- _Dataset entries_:
== Segment start ==

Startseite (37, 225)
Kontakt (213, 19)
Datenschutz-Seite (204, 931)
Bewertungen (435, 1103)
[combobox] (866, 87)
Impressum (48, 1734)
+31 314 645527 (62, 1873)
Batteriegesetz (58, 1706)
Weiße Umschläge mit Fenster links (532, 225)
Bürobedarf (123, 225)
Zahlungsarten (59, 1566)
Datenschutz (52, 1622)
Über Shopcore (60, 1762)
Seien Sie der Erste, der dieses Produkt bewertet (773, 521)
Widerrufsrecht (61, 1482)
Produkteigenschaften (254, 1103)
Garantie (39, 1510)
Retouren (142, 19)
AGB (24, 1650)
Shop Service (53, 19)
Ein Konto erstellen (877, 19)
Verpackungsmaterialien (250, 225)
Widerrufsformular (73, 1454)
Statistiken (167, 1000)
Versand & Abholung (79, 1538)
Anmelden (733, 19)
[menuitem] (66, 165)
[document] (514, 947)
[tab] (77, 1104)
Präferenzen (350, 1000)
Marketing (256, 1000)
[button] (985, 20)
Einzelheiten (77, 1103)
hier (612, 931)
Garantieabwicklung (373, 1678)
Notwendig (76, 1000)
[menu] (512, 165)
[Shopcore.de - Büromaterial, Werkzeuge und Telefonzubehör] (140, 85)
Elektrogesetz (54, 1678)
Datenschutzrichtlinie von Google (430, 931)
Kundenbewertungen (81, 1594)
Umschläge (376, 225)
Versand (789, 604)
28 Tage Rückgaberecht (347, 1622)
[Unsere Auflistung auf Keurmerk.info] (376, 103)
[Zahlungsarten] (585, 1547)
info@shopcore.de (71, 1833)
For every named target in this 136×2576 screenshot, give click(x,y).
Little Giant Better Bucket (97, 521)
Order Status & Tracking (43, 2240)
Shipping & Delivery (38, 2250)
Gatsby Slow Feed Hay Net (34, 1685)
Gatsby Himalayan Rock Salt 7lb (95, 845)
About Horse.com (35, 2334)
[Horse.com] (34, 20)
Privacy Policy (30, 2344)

== Segment end ==

Quote each line above in full, word for word.

Startseite (37, 225)
Kontakt (213, 19)
Datenschutz-Seite (204, 931)
Bewertungen (435, 1103)
[combobox] (866, 87)
Impressum (48, 1734)
+31 314 645527 (62, 1873)
Batteriegesetz (58, 1706)
Weiße Umschläge mit Fenster links (532, 225)
Bürobedarf (123, 225)
Zahlungsarten (59, 1566)
Datenschutz (52, 1622)
Über Shopcore (60, 1762)
Seien Sie der Erste, der dieses Produkt bewertet (773, 521)
Widerrufsrecht (61, 1482)
Produkteigenschaften (254, 1103)
Garantie (39, 1510)
Retouren (142, 19)
AGB (24, 1650)
Shop Service (53, 19)
Ein Konto erstellen (877, 19)
Verpackungsmaterialien (250, 225)
Widerrufsformular (73, 1454)
Statistiken (167, 1000)
Versand & Abholung (79, 1538)
Anmelden (733, 19)
[menuitem] (66, 165)
[document] (514, 947)
[tab] (77, 1104)
Präferenzen (350, 1000)
Marketing (256, 1000)
[button] (985, 20)
Einzelheiten (77, 1103)
hier (612, 931)
Garantieabwicklung (373, 1678)
Notwendig (76, 1000)
[menu] (512, 165)
[Shopcore.de - Büromaterial, Werkzeuge und Telefonzubehör] (140, 85)
Elektrogesetz (54, 1678)
Datenschutzrichtlinie von Google (430, 931)
Kundenbewertungen (81, 1594)
Umschläge (376, 225)
Versand (789, 604)
28 Tage Rückgaberecht (347, 1622)
[Unsere Auflistung auf Keurmerk.info] (376, 103)
[Zahlungsarten] (585, 1547)
info@shopcore.de (71, 1833)
For every named target in this 136×2576 screenshot, give click(x,y).
Little Giant Better Bucket (97, 521)
Order Status & Tracking (43, 2240)
Shipping & Delivery (38, 2250)
Gatsby Slow Feed Hay Net (34, 1685)
Gatsby Himalayan Rock Salt 7lb (95, 845)
About Horse.com (35, 2334)
[Horse.com] (34, 20)
Privacy Policy (30, 2344)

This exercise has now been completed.